The ‘Drag and Drop Way’
When using Final Cut Pro, dragging the transition effect and dropping it between two clips is, amongst editors, quite a widespread way of adding a single transition effect. It is almost the same way when adding multiple transition effects at once, but not exactly:
- inside your sequence, select the clips having cuts on which you want to apply a transition effect;
- drag and drop the transition effect INSIDE one of the clips and NOT BETWEEN clips. Even with several clips selected, transition effects dropped between clips will not duplicate itself to the other cuts;
- the effect will then be applied on every selected clips’ cuts.
Once applied, the length of each transition effect might vary according to the footage available for the transition to take place.
The ‘Via The Menu Bar Way’
- inside your sequence, select the clips having cuts on which you want to apply a transition effect;
- go to Effects > Video Transitions or Audio Transitions > select the transition to be applied.
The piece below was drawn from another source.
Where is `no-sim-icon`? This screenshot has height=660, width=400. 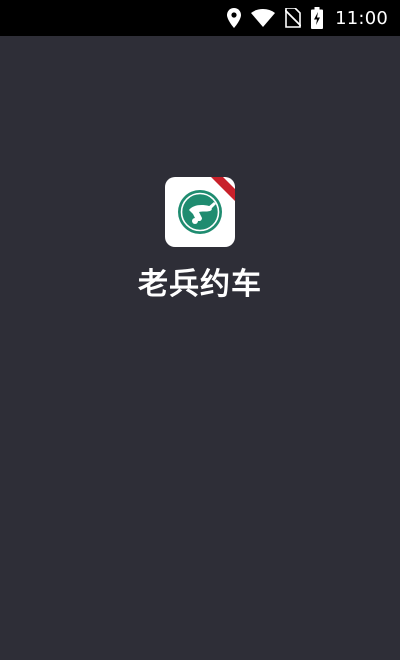 no-sim-icon is located at coordinates (294, 18).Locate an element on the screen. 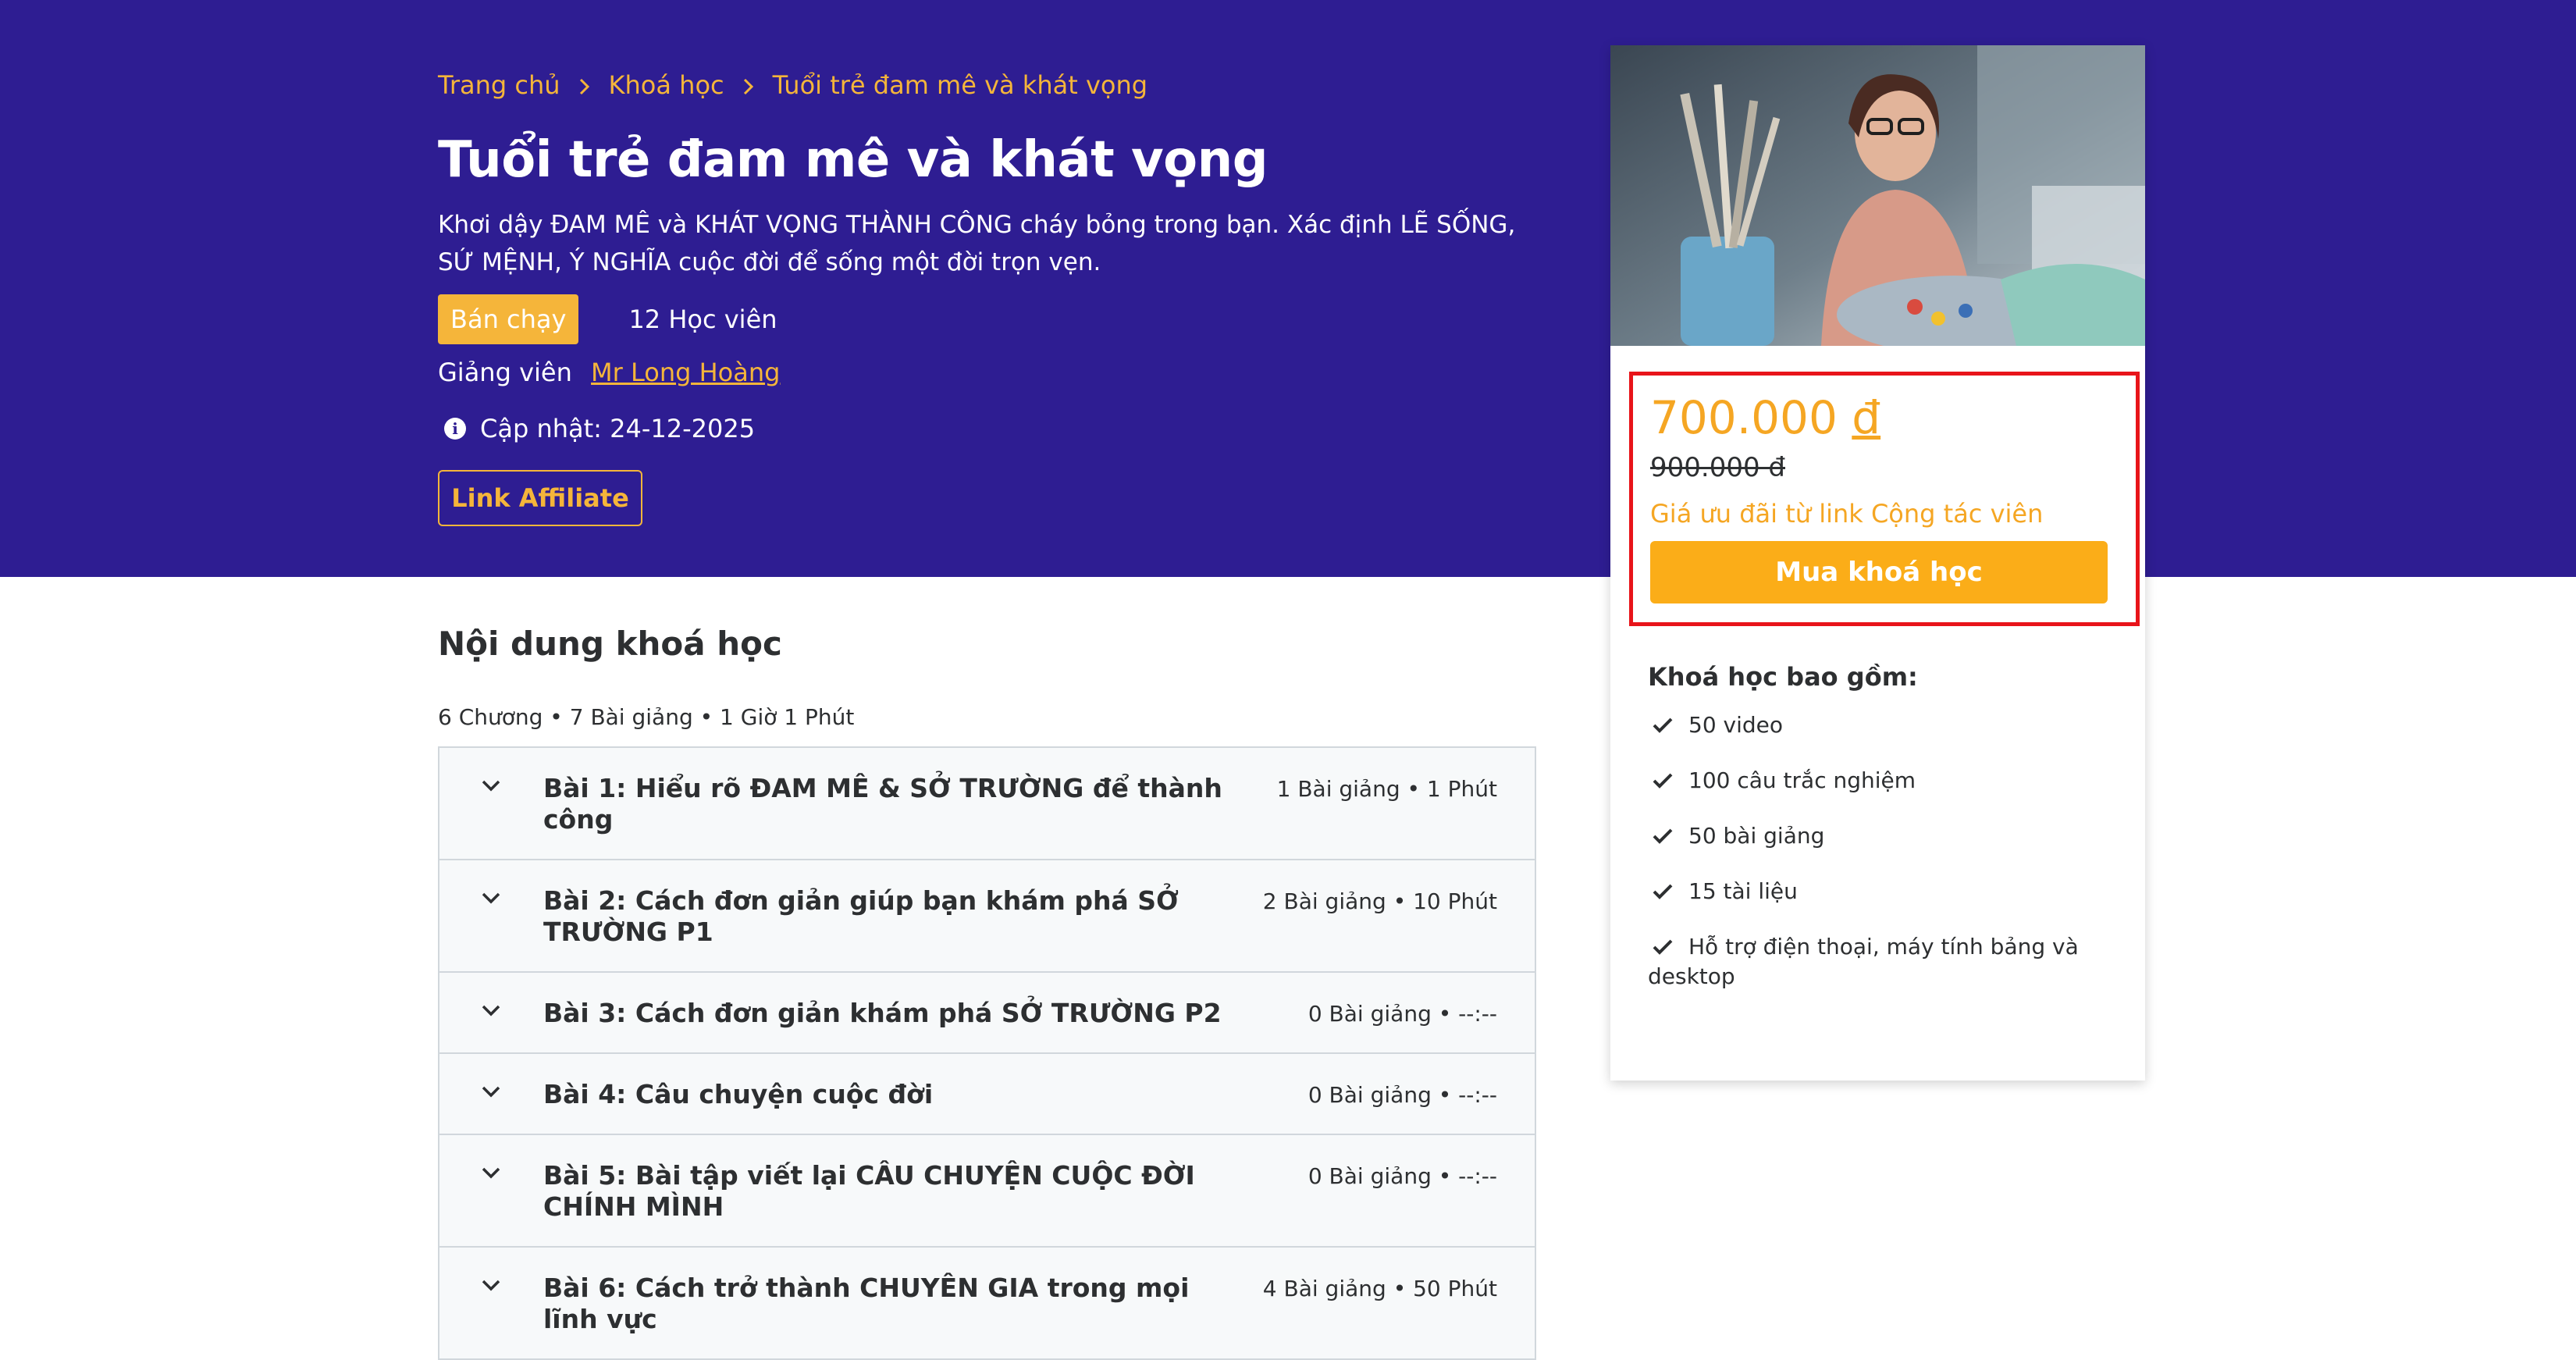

If you have Favorite effects1 or effects set by default (right click on the effect > Set Default Transition), for the second step you can also choose between:
- Effects > Favorites > effect name
- Effect > Default – effect name
For Both Ways
If one of the cuts have insufficient media for the effect’s duration, it will show a dialog box asking if it can skip it and carry on with the other cuts. The duration of the transition effects successfully applied is adjusted to the media available.
It works on clips put on different tracks as long as we do not try to do it on audio and video tracks at the same time, as the effects are not of the same kind between video and audio.